Typically, the following steps are needed to develop a predictive model:
Define the Predictive Target
This is the first and most important step during the modeling process. Accurately defining target values can be quite involved. The modeler must understand the business rules and the application scenario since each company has its own understanding of and specific rules for a certain event.
For example, to define payment rates, a certain class of debtor might only require a call from the credit granter in order to facilitate a payment, while another might require a letter to facilitate a payment.
Extract Customer Data
While domain expertise and survey data are helpful, the model requires only customer transactional data and demographic data. In the wireless arena for example, call detail record data can be used, whilst in the financial services sector, financial transactional data are used.
A common problem in predictive analytics is how to properly extract training data to train a model that will reliably forecast future events. Several problems related to the so called false predictors can occur here, most of which result in a trained model that performs better on historical data sets than can be achieved in a production environment where future events are being predicted.
We’ve encountered three main sources of false predictors:
-
Errors in assembling training sets
-
Failure to detect the first instance of the target event
-
Inclusion of post-event information in independent variables i.e. input variables to the model.
Preprocess the Raw Data
Feature selection and data cleaning for the raw customer data are necessary.

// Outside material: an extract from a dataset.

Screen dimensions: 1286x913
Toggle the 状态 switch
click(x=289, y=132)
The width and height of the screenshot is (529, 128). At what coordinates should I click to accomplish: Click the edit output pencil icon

During the data-cleaning step the modeler usually determines how to deal with missing values and reducing noise.
Input-feature selection can achieve both data cleaning and data reduction by selecting important features and omitting redundant, noisy, or less informative ones. The second goal of preprocessing the raw data is to incorporate domain knowledge into the model through data representation based on domain knowledge.
Find the Best Model
The specific data characteristics for each project need to be taken into account to achieve the best model. For example, one can achieve a better model after compensating for data imbalances, data nonstationarity, and data sparsity. No single algorithm or technique will outperform all other algorithms on all problems (the no free lunch theorem), so model selection is always necessary for each project.
Integrated Decision Making
Prediction of customer behaviour is only a component in the decision framework for optimizing customer value. To achieve the goal of maximizing long-term profitability for a collection campaign, knowing which customers will likely pay is the largest single critical success factor within the accounts receivable management space.